News Archives

  • UNM
  • >Home
  • >News
  • >2009
  • >February
  • >[Colloquium] Natural Immunity and Machine Security: The curious problem of creating nature-inspired security systems

[Colloquium] Natural Immunity and Machine Security: The curious problem of creating nature-inspired security systems

February 24, 2009

Watch Colloquium:

Quicktime file (338 Megs)
AVI file (771 Megs)


  • Date: Thursday, Feburary 24th, 2009 
  • Time: 11 am — 12:15 pm 
  • Place: ME 218

Scott Miller
Los Alamos National Laboratory (LANL)

Abstract: Economic forces and user demand have driven computer systems to increasing complexity and to increasing deployment speed. All complex systems have complicated failure modes, we’ve become reliant on prophylactic anti-malware systems that are increasingly expensive and decreasingly effective. How does the human immunity prevent and manage infection without an A/V subscription or updates? This talk will overview some of the key systems present in human immunity — self/non-self, data reduction, federated system, security in depth — from a Computer Science perspective.

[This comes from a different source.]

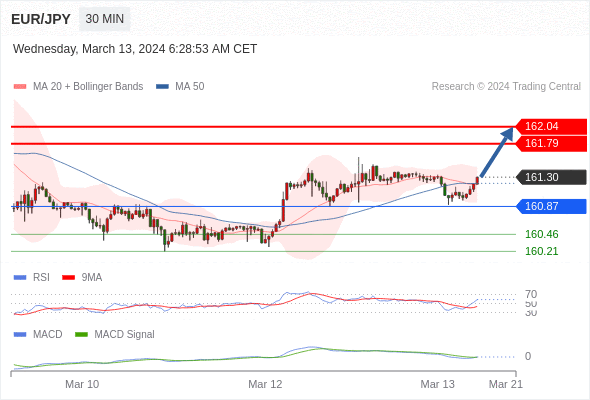The image size is (590, 400).
Task: Click the MACD blue legend swatch
Action: (x=20, y=334)
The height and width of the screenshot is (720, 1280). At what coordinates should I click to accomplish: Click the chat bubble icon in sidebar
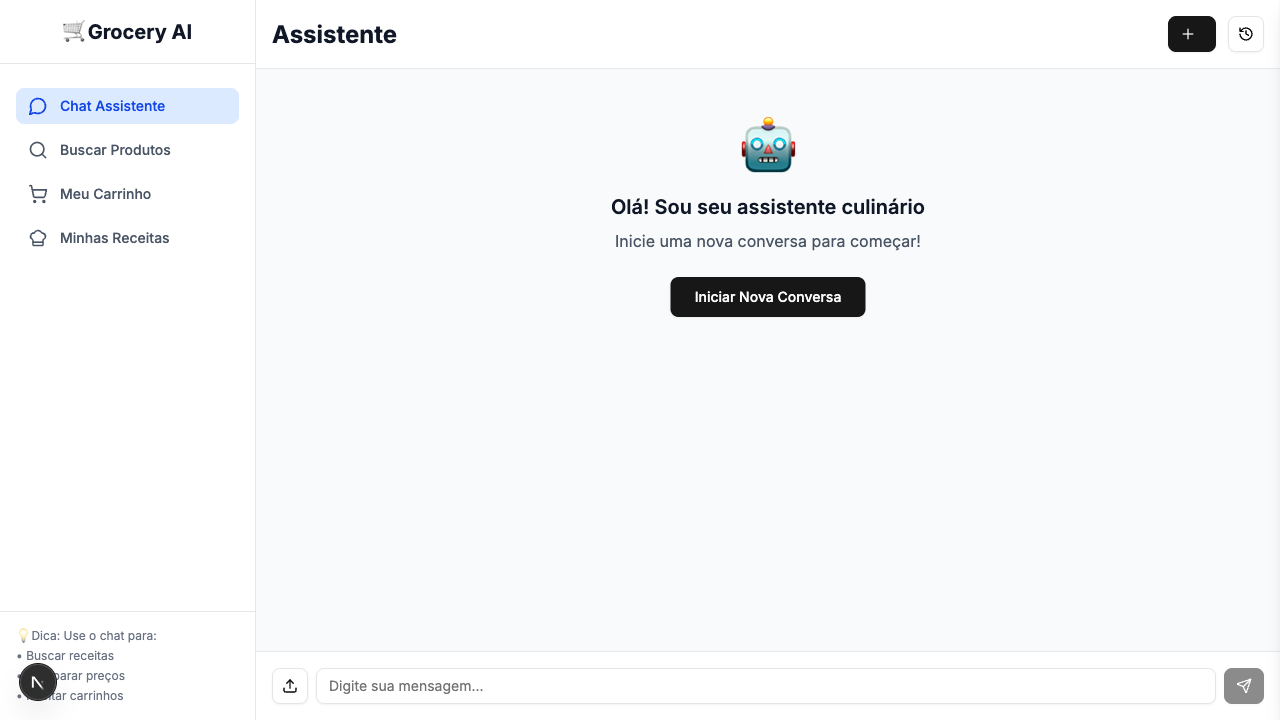(x=38, y=106)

Biography: Scott Miller works in the Advanced Computing Solutions Program, a Los Alamos National Laboratory organization chartered with the forward-thinking research and development of next generation security systems. He holds a Masters in Computer Science from the New Mexico Institute of Mining and Technology, his thesis being “A Bioinformatics Approach to the Automated Analysis of Binary Executables.”